The possession of fields and gardens is much desired; to be a land-owner is considered honorable; and the rents of the fields, if the date-harvest be good, is very considerable.

If I may judge from two instances reported to me, the fields are sold at such a rate, as to leave to the owner, in ordinary years, an income of from twelve to sixteen per cent upon his capital, after giving up, as is generally done, half the produce to the actual cultivators. Last year, however, it was calculated that their money yielded forty per cent. The middling classes cannot afford to lay out their small capital in gardens, because to them sixteen or twenty per cent would be an insufficient return; and, in the Hedjaz, no person who trades with a trifling fund is contented with less than fifty per cent annually; and in general they contrive, by cheating foreigners, to double their capital. Those, therefore, only are land-owners, who by trade, or by their income from the mosque, and from hadjys, have already acquired considerable wealth.

The chief support of Medina is from the mosque and the hadjys.
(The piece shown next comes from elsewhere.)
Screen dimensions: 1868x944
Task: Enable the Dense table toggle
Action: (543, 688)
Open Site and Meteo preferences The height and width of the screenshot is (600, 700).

I have already mentioned the Ferrashyn, or servants of the mosque, and their profits; to them must be added a vast number of people attached to the temple, whose offices are mere sinecures, and who share in the income of the Haram; a train of ciceroni or mezowars; and almost every householder, who lets out apartments to the pilgrims Besides the share in the income of the mosque, the servants of every class have their surra or annuity, which is brought from Constantinople and Cairo; and all the inhabitants besides enjoy similar yearly gifts, which also go by the name of surra.